* Objective A *
In the records below, copy out the lines from the one with "Screen dimensions: 1347x896" up to and including the one with "tap(172, 81)", leaving out the pictures.

* Text provided *
#####

Learn About Containment, Eradication and Recovery in Cybersecurity Incident Response

Welcome to the fourth episode of our Energy Talks miniseries titled, Why Should You Talk About Incident Response? Join OMICRON cybersecurity consultant Simon Rommer as he explores the different process steps involved in cybersecurity incident response alongside other experts from the power industry.

In this episode, Simon speaks with Stephan Mikiss, who is Head of Managed Security Services at SEC Consult and a SANS-certified forensics analyst based in Vienna, Austria. Simon and Stephan discuss the steps of containment, eradication and recovery in the incident response process and highlight the need for collaboration between IT and OT teams to effectively manage cybersecurity incidents. 

Simon and Stephan also explore the iterative nature of incident response, the unique challenges posed by OT environments, and the necessity of understanding both the business model and the attacker's motives to make informed decisions during a crisis.

quote

“Decision-making processes must be well thought out and documented, but since every incident is different, they must also allow for adaptability.”

Stephan Mikiss

Head of Managed Security Services, SEC Consult

Here Are The Key Topics from This Episode

1. Continuous Incident Response Cycle: Stephan Mikiss explains that incident response is a continuous cycle of identification, containment, eradication, and recovery. These steps overlap and require constant reassessment to manage risks and maintain operations, ultimately protecting the business from financial losses.

2. Importance of Decision-Making: Stephan emphasizes the need for a well-thought-out decision-making process in incident response. Preparation is crucial, but flexibility within the framework is essential to adapt to the unique aspects of each incident. 

3. OT-IT Convergence Challenges: Stephan and Simon discuss the rapid OT-IT convergence, emphasizing the need for specialized tools and expertise. Effective incident response requires understanding both business and attacker objectives to ensure safe operations.

4. Role of Crisis Boards in Incident Response: Stephan emphasizes that the security team is just one part of the overall crisis board during an incident. Effective incident response requires alignment between technical security teams and high-level management to ensure decisions are well-informed and authorized.

Scott: Hello everyone! My name is Scott Williams from the podcast team at OMICRON. This is the fourth episode in our Energy Talks podcast miniseries about cybersecurity titled, "Why Should You Talk about Incident Response?” Your host of this miniseries is Simon Rommer, who is an OT Security Consultant in the OMICRON Power Utility Communications Team. Simon continues to explain the steps involved in the incident response process with his guests. So, without further delay, I hand over the microphone to Simon. Hi Simon!

#####

* Data extract *
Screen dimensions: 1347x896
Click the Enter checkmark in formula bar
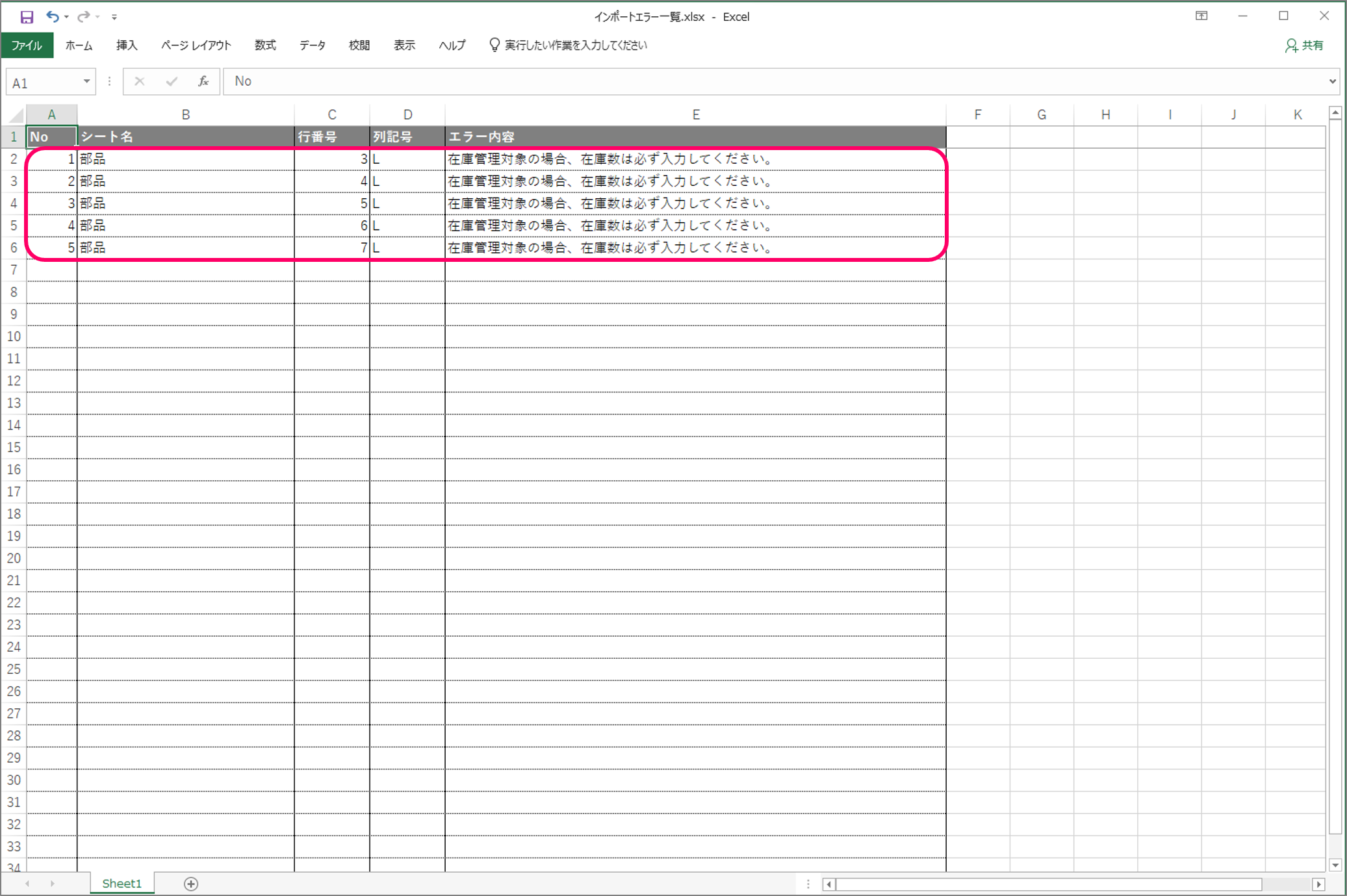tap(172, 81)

#####

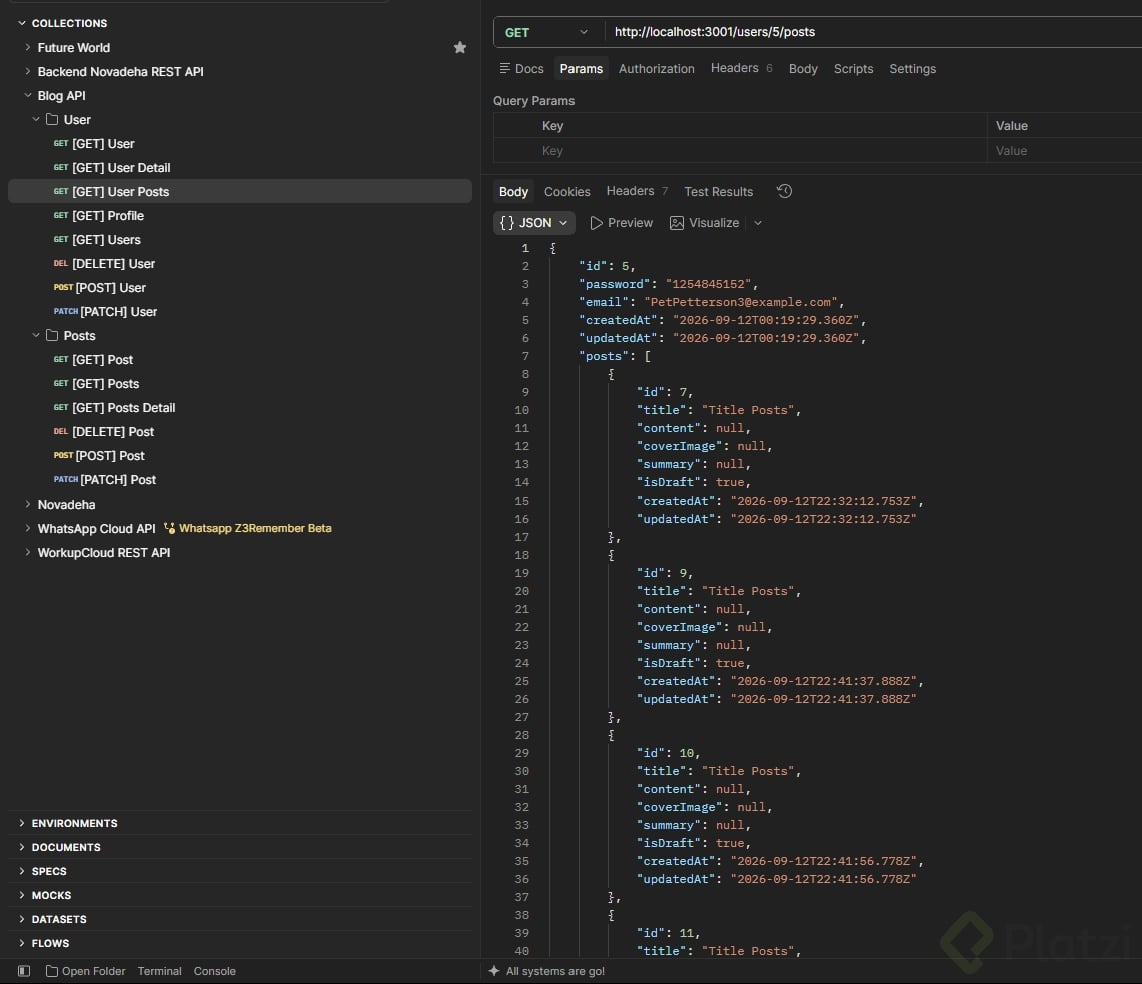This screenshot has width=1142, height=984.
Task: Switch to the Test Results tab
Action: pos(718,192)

#####

* Objective B *
Translate this sentence from the page on cybersecurity incident response into Spanish: "Decision-making processes must be well thought out and documented, but since every incident is different, they must also allow for adaptability."

* Correct output A *
Screen dimensions: 1347x896
Click the Enter checkmark in formula bar
tap(172, 81)

* Correct output B *
Los procesos de toma de decisiones deben estar bien pensados y documentados, pero, como cada incidente es diferente, también deben permitir la adaptabilidad.